I am doing LinkedIn authentication with auth0 in a react app. I have set localhost:3000/upload in callback urls in settings, hopping that after users login at localhost:3000/login, they would be redirected to localhost:3000/upload. However, I always get this error: url localhost:3000/login is not in the list of callback urls. Why would auth0 expect to return to the page where you just logged in after logging in. Shouldn't it be some different url. It just does not make sense to me.

Edit:

export default class AuthService {
  constructor(clientId, domain) {
    // Configure Auth0
    const options = {
      allowedConnections: ['linkedin'],
      auth: {
        params: {responseType: 'code'}
      }
    };  
    this.lock = new Auth0Lock(clientId, domain, options)
    // Add callback for lock `authenticated` event
    this.lock.on('authenticated', this._doAuthentication.bind(this))
    // binds login functions to keep this context
    this.login = this.login.bind(this)
    this.loggedIn = this.loggedIn.bind(this)
  }

  _doAuthentication(authResult){
    // Saves the user token
    console.log(authResult);
    this.setToken(authResult.idToken)
    this.lock.getProfile(authResult.idToken, (error, profile) => {
      if (error) {
        console.log('Error loading the Profile', error)
      } else {
        console.log(profile)
      }
    })
  }
//....

Answer 1

Please ensure two things:

1). In your react app code

 responseType: 'code'

2). On the Auth0 dashboard, under Settings -> Allowed Callback URLs put your callback entry (localhost:3000/upload) - which I think you have done but just in case.

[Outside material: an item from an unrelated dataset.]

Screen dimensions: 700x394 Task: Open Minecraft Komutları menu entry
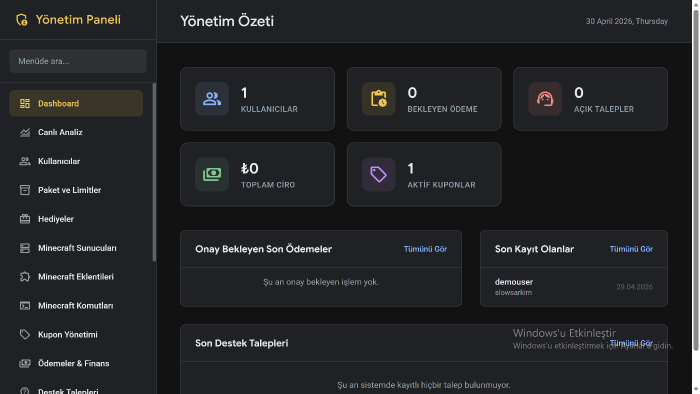tap(76, 306)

Let me know if you are still having problems.

Answer 2

Make sure that there is no special hidden characters or space between the commas between the URLs when you paste it into the Auth0 Setting site. I didn't realise about this util I put every urls into Vim to check and see that there are such above cases

Answer 3

To cause a redirect to a different URL after a successful authentication, you need to provide the redirectUrl to Lock, like this:

// Configure Auth0 const options = { allowedConnections: ['linkedin'], auth: { responseType: 'code', redirectUrl: 'http://localhost:3000/upload' } };
this.lock = new Auth0Lock(clientId, domain, options)

(Also notice that the responseType option goes under auth, not under auth.params.)

If you do the redirect, you won't reach the event handler you defined in your login page. You will need to either add an event handler in your destination page (and use responseType:token) or handle authentication results in your server code (this is what you will normally be doing if you are requesting a responseType: code).